Happy birthday Jules Feiffer!
Today is Jules Feiffer's 80th birthday. He's been winning prizes for his work since, at age 5, he received a gold medal in a children's art contest. In 1986 he was awarded the Pulitzer Prize for editorial cartooning; his 1961 animated short "Munro" won an Oscar. His storytelling skill was evident in his screenplay for the film "Carnal Knowledge," which was nominated, in 1972, for the Writers Guild award for best comedy written for the screen. His 1968 play "Little Murders" won London Theater Critics and Obie Awards. And generations grew up with his illustrations in the 1961 book "The Phantom Tollbooth" by Norton Juster.
Perhaps the thing about Jules Feiffer's work that's so appealing that while his style is loose and seemingly carefree, it often has a satiric bite. In Feiffer's hands, dark comedy came alive in comics; perhaps that's what prompted the Village Voice to begin running his strip in 1956, where it continued to appear for 41 years.
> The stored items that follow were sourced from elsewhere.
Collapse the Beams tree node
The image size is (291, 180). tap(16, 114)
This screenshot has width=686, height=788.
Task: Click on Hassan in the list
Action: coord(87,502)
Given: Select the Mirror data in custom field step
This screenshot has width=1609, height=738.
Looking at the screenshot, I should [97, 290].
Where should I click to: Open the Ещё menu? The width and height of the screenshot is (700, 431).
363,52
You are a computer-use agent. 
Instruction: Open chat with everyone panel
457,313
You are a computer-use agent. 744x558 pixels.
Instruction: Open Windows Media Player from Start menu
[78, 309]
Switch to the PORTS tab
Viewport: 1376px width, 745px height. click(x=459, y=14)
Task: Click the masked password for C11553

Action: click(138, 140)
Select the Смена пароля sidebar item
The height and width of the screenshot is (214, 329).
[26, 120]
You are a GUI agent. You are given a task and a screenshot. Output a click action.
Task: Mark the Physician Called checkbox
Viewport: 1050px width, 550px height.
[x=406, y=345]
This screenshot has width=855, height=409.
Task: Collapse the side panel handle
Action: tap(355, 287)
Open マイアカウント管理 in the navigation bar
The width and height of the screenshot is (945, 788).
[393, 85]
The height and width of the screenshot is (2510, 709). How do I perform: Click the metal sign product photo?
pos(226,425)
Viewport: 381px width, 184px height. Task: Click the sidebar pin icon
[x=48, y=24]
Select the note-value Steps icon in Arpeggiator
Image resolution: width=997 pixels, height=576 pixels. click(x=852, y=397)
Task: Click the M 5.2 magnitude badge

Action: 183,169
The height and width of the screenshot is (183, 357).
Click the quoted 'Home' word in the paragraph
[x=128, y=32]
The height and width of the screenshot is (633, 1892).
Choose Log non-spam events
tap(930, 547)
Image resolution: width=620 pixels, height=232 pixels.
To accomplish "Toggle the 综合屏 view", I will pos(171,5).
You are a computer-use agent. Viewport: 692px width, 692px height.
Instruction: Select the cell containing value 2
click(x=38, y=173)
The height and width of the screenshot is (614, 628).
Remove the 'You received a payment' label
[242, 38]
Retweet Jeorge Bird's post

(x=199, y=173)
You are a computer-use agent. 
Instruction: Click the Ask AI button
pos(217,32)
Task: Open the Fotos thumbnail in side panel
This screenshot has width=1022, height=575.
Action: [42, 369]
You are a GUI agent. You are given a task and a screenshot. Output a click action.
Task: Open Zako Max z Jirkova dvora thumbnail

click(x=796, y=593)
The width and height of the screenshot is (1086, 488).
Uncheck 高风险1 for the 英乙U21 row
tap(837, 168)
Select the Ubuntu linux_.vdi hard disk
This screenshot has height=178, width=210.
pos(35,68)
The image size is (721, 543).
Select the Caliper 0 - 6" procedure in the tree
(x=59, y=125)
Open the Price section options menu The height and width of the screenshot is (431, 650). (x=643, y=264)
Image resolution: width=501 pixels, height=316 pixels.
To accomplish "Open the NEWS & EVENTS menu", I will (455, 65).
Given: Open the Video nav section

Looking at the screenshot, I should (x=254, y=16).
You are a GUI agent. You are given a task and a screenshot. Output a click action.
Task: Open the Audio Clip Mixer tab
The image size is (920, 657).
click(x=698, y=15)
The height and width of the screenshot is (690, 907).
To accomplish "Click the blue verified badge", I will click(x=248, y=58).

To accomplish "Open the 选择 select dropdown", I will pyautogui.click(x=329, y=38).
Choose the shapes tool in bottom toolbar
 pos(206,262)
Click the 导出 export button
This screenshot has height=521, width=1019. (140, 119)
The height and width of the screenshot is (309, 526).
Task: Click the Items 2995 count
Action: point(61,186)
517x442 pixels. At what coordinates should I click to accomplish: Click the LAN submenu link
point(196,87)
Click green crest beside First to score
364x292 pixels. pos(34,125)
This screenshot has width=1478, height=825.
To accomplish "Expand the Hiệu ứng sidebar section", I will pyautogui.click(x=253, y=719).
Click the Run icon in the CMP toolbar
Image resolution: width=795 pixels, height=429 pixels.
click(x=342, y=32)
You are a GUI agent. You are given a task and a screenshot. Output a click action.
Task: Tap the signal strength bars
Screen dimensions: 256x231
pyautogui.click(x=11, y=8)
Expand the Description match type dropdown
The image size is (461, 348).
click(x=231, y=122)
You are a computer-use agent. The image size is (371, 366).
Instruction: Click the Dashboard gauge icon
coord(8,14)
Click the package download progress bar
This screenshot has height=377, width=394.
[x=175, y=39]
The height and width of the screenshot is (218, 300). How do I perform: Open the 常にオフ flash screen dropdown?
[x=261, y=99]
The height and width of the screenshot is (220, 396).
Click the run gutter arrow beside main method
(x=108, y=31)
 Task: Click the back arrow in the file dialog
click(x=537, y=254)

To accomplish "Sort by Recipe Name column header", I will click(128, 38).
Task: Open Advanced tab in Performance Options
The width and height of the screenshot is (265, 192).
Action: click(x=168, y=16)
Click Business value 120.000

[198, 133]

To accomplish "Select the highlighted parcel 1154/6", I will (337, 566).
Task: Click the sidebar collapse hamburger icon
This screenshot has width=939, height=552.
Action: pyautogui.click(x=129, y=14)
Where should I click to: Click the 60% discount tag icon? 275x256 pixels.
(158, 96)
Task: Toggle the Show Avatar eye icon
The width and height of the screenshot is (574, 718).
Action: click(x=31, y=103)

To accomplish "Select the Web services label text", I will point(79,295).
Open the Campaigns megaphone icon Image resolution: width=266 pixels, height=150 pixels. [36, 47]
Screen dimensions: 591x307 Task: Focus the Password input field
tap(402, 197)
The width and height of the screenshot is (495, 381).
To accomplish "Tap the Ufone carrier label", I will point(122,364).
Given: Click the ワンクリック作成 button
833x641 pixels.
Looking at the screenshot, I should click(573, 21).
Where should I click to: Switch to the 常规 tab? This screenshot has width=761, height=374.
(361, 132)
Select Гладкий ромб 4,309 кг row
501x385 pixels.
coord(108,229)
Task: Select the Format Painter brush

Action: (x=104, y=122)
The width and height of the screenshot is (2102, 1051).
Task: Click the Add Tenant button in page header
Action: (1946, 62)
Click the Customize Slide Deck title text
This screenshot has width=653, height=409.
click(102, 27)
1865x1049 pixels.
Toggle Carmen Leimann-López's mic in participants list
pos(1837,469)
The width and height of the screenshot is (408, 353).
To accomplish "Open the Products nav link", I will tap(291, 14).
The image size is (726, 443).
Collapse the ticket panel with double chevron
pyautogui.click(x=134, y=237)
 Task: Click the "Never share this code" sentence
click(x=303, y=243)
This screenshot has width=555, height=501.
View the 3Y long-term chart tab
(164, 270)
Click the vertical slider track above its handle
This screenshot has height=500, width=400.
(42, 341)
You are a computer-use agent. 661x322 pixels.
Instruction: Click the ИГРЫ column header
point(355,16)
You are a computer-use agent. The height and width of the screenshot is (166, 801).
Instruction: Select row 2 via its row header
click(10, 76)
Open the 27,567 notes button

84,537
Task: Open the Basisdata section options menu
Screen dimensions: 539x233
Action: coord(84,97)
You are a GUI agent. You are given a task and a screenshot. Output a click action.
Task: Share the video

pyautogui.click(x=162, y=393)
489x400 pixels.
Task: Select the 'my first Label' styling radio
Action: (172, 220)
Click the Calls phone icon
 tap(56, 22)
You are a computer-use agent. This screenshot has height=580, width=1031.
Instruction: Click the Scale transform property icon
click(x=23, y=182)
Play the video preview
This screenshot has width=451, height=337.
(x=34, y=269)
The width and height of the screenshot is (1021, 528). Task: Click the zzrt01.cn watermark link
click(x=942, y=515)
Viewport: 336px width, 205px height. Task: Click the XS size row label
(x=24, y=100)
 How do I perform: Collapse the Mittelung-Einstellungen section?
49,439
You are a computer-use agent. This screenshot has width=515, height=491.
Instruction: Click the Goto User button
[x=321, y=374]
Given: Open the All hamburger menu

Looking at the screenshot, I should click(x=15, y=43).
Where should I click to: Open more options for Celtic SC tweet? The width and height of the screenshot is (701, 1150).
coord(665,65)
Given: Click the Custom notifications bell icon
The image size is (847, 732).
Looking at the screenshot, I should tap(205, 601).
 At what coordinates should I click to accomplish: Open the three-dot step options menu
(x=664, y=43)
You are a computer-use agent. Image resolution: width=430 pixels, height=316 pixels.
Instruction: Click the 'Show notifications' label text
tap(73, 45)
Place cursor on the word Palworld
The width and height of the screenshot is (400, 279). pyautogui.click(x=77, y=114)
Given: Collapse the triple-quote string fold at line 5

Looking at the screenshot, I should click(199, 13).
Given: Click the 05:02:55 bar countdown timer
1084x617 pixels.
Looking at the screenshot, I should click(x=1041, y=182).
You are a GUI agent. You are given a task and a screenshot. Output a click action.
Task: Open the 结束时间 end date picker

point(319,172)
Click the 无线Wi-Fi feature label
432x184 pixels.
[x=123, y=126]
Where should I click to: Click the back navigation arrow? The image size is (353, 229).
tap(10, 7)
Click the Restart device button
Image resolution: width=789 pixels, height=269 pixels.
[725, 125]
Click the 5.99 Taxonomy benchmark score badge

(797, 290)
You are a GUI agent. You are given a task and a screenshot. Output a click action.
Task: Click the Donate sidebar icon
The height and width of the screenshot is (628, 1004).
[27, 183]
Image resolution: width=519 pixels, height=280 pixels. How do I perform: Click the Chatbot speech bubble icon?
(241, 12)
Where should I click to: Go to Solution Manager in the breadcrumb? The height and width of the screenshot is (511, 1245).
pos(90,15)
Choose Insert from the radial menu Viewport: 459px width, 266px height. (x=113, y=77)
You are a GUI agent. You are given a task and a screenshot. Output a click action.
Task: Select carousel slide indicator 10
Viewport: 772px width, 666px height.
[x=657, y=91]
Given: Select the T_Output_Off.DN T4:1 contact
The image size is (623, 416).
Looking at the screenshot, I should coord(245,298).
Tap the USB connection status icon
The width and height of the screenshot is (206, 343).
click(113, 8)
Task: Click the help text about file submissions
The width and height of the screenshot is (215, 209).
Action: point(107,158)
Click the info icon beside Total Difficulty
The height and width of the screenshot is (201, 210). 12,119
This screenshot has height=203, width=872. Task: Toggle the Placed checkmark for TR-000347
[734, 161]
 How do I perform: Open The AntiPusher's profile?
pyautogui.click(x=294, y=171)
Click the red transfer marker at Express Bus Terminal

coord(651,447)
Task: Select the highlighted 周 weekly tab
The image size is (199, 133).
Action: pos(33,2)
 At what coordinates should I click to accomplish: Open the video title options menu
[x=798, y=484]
Jules Feiffer got his start working for comic legend Will Eisner; he left when he was drafted by the Army (conscription, he's joked, meant a slight increase in play). He's taught at Columbia and Yale and is a member of the American Academy of Arts and Letters. He's written four novels, twice as many children's books and has published several collections of his comics, including, most recently, "Explainers: The Complete Village Voice Strips 1956-1966." And today is his birthday. Many happy returns.